Israel has repeatedly accused Hamas of inflating the numbers killed, but has so far declined to offer an alternative death toll, despite reporting casualty numbers in previous conflicts. When asked on Thursday Lt. Col Richard Hecht, a spokesperson for the military, said again they did not have casualty figures. He told journalists to take numbers released by the Gaza health ministry "with a pinch of salt”.
The Israeli military has said it believes civilians in Gaza have been killed by hundreds of Palestinian rockets which misfired and did not make it across the border to Israel.
Mr Biden’s comments, and the follow-up clarifications from the White House, have reverberated among Arab and Muslim communities in the US, many of whom have been consumed by a constant stream of graphic images and news from Gaza for three weeks.
Hala Alyan, a Palestinian-American writer and clinical psychologist based in New York City, described Mr Biden’s comments as “startling” and likely to have a lasting impact.
“There is already a real dehumanisation happening around the language that is being used about Palestinians, both in terms of how their deaths are described, what they are equated with, in terms of the language used to describe them,”she told The Independent.
“It plants the seed that delegitimises even the people who have been killed.
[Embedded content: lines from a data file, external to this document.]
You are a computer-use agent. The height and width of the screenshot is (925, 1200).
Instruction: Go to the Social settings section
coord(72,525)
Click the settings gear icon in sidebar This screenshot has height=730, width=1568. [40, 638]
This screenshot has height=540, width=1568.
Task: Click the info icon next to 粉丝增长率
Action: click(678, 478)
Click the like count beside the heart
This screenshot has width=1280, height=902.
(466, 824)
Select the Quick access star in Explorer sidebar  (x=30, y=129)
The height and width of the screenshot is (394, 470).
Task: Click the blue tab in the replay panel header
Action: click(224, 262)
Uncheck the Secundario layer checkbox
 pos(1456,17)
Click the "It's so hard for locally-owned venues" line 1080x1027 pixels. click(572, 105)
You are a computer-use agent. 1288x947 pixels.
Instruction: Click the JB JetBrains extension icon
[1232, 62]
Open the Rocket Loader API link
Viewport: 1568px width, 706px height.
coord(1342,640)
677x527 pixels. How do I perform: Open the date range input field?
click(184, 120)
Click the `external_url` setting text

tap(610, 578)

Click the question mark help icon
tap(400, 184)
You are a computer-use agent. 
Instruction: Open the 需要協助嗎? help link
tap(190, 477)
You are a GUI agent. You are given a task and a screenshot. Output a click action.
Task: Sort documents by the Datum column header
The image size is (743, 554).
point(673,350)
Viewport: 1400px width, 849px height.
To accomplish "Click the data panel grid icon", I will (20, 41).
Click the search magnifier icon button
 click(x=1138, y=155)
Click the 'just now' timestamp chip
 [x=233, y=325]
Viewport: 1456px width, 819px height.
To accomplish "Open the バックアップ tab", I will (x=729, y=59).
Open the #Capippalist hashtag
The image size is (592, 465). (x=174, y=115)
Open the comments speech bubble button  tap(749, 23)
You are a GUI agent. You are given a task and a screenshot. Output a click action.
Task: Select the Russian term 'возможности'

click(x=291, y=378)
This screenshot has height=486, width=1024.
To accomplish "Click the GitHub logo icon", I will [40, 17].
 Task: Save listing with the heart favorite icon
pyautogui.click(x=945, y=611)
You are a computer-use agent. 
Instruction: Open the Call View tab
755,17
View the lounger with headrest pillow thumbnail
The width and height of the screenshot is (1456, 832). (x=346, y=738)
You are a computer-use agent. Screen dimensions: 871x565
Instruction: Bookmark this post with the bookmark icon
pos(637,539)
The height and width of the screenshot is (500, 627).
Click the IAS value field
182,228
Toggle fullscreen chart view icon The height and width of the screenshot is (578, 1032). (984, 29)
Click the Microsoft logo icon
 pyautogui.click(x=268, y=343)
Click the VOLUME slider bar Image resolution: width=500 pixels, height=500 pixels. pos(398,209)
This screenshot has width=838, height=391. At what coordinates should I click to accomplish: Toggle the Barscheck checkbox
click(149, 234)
Even the dead can’t be named as dead,” she added.
Mr Biden was questioned specifically about his remarks during a meeting with Muslim and Arab leaders at the White House on Thursday, according to Politico, who reportedly argued that messaging from his administration was feeding into Islamaphobia.
The Council on American-Islamic Relations (CAIR), the nation’s largest Muslim civil rights and advocacy organisation, condemned Mr Biden’s “shocking and dehumanising” comments, which followed one of the deadliest days of bombing since the conflict began, during which 704 Palestinians, including 305 children, were killed.
“Countless videos coming out of Gaza every day show mangled bodies of Palestinian women and children – and entire city blocks leveled to the ground,” CAIR Executive Director Nihad Awad said in a statement. “President Biden should watch some of these videos and ask himself if the crushed children being dragged out of the ruins of their family homes are a fabrication or an acceptable price of war. They are neither.”